Regional Affairs Mariastella Gelmini declared that there ‘is no desire to divide the country’ but added ‘if the increase in infections and hospitalizations were to lead to new restrictions, it would not be conceivable to put the vaccinated and the unvaccinated on the same level.’
Austria’s new vaccine mandate is likely to prove hugely controversial, after the government had already attracted criticism earlier in the week for imposing ‘apartheid’ on the un-jabbed.
While the move provoked anger it also achieved the desired effect, with hundreds of thousands turning out for jabs and raising the double-jabbed level to 66 per cent – slightly below the European average of 67 per cent.

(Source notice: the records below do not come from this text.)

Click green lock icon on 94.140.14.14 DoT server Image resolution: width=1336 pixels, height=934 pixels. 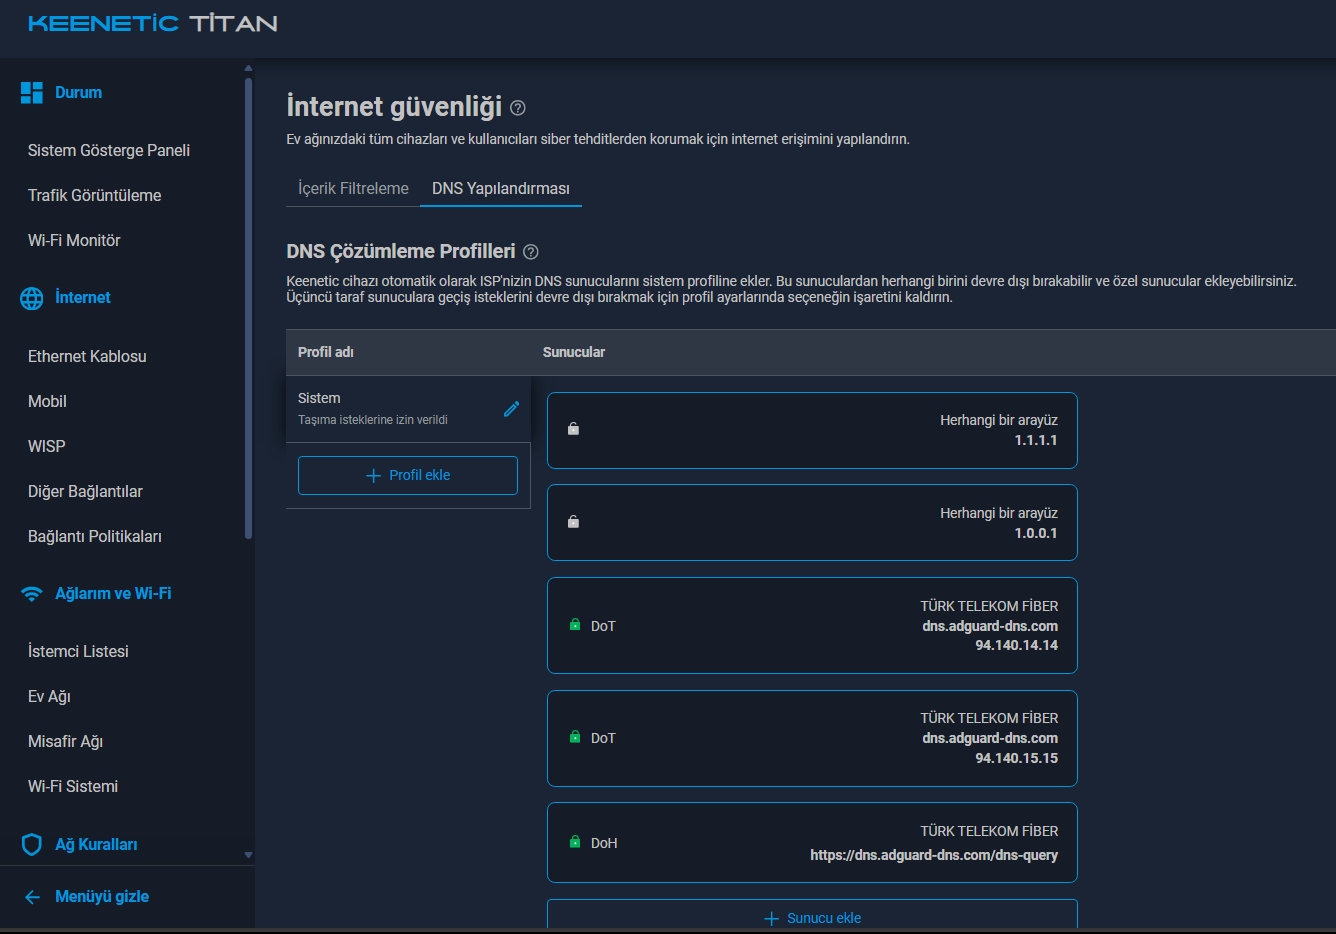pyautogui.click(x=575, y=625)
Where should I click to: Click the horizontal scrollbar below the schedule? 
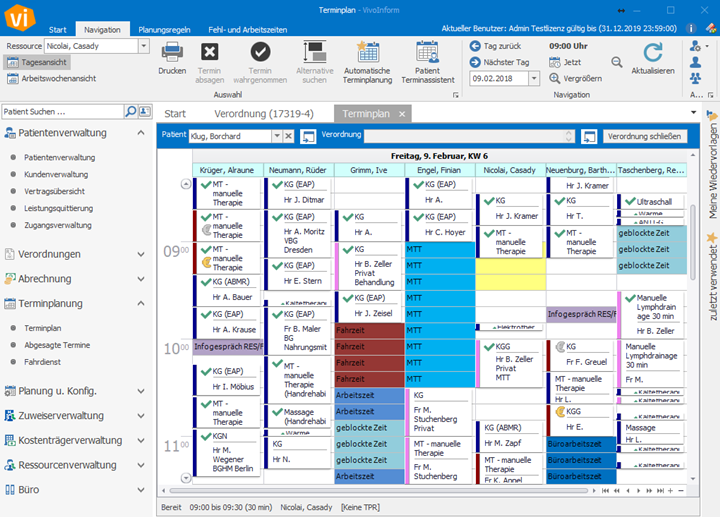[x=378, y=491]
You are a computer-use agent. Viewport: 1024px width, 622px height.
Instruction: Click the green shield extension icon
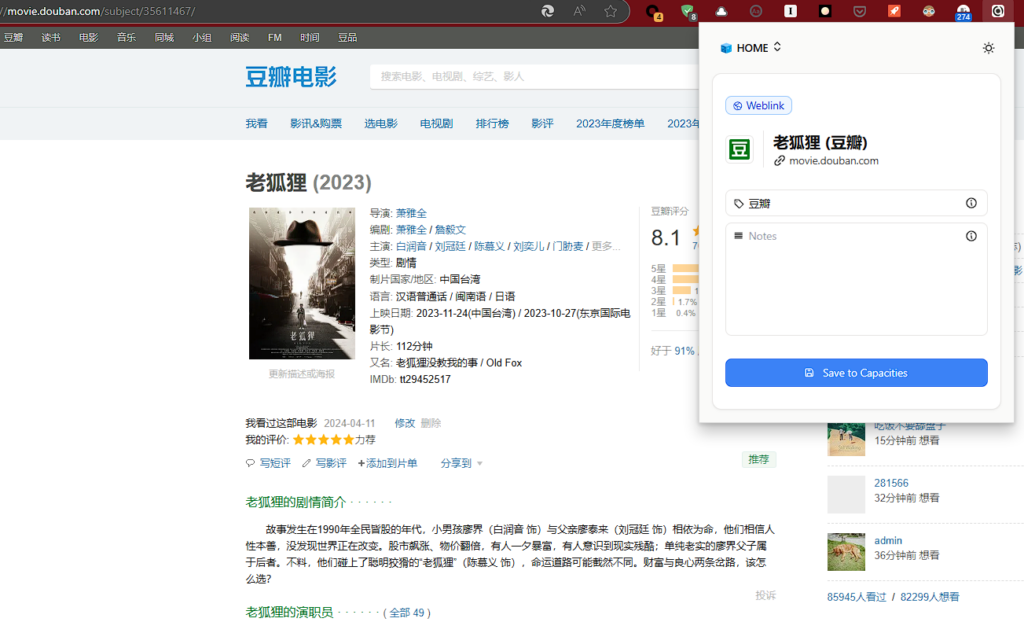(x=688, y=12)
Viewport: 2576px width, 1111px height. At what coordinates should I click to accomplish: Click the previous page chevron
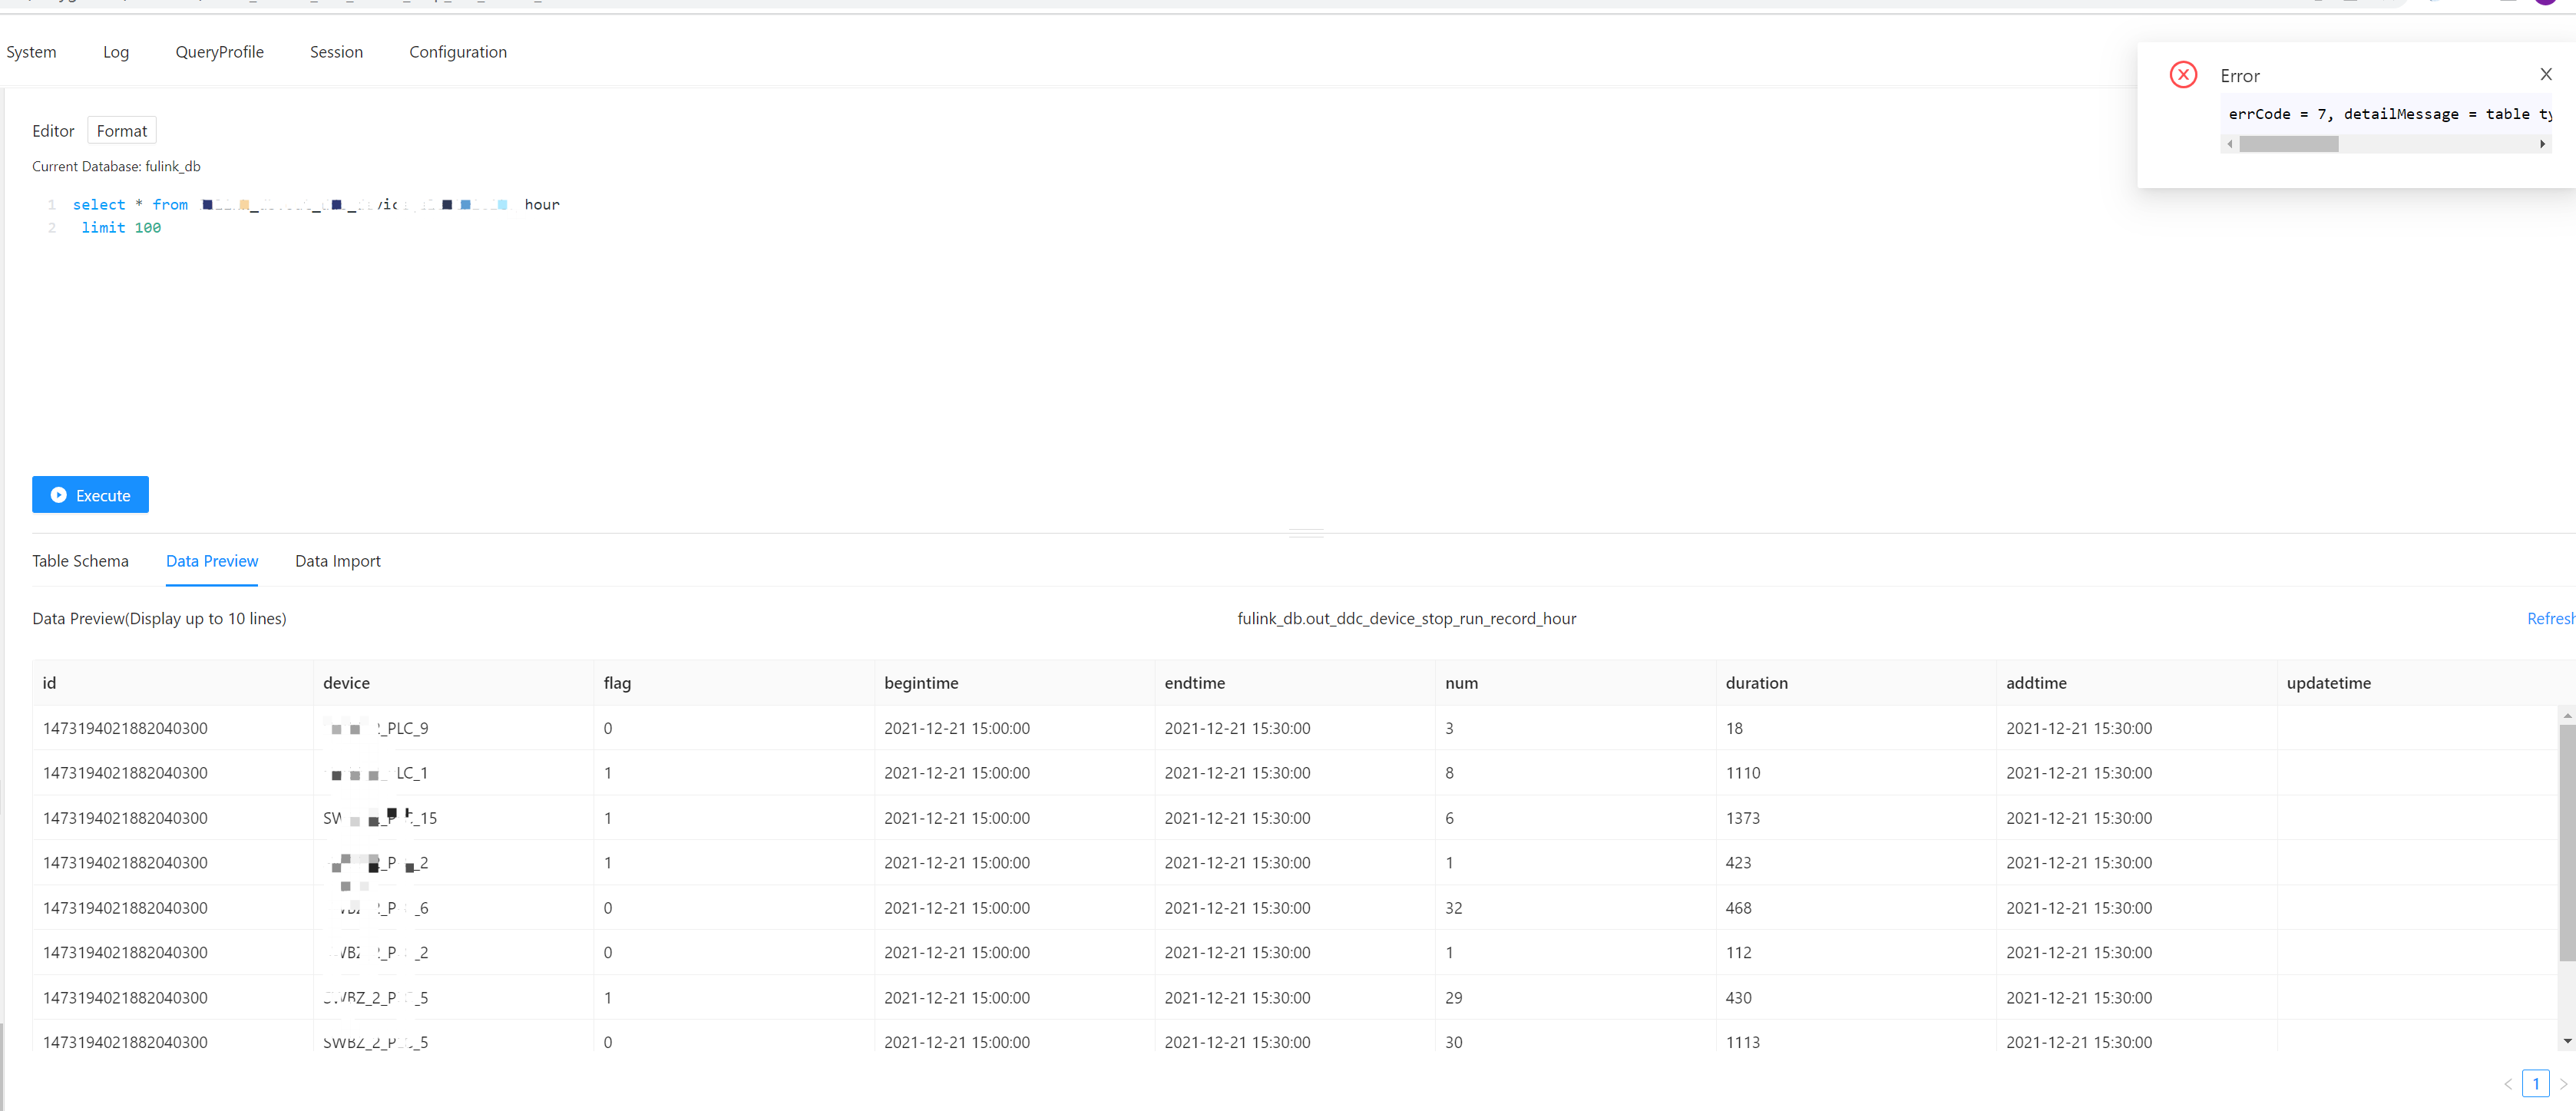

But the lockdown measures had failed to curb a rise in infections, with a record 15,000 new cases logged Thursday. That prompted two regional leaders to threaten that they would impose a full lockdown in their states independent of the government, if the Chancellor failed to act.
Other European countries are also tightening the restrictions as cases surge across the continent.
Hungary, which neighbours Austria, is making wearing masks indoors again compulsory from Saturday, the government said Thursday.
The World Health Organization has described the continent as the ‘epicentre’ of the pandemic. The restrictions imposed in Germany last night mean only the double-jabbed, or holders of a recovery certificate, can attend restaurants, sporting venues and cultural events.
Germany’s clampdown will apply in regions where there are more than three Covid patients in hospital for every 100,000 people.
Saxony, the area hardest hit by the fourth wave, is considering shutting theatres and concert halls and postponing football games, Bild newspaper reported.
Lothar Wieler, the head of the Robert Koch Institute for infectious diseases, warned Germans faced ‘a terrible Christmas’ without tighter restrictions.
‘Anyone who cannot see that is making a very big mistake,’ he said, pointing to yesterday’s record surge in infections of 65,371 cases in 24 hours.
Austria, too, hit a new peak on Thursday, recording 15,145. The Alpine nation, which has fully jabbed 63% of its population, issued a diktat earlier this week ordering the unvaccinated to stay at home.
They may leave their homes for essential reasons only and rule-breakers can be hit with fines as high as €1,450. Two regions, Upper Austria and Salzburg, announced full shutdowns yesterday, even for those who have been jabbed.
‘We no longer see any alternative to a lockdown,’ Salzburg governor Wilfried Haslauer said.The Netherlands and Belgium have also brought in a partial closure of their economies.
Belgian prime minister Alexander De Croo said: ‘All the alarm signals are red. Europe’s map is quickly going red.’
Marco Cavaleri of the European Medicines Agency said ‘unacceptable low vaccination rates’ in some countries as well as the Delta variant were driving up cases.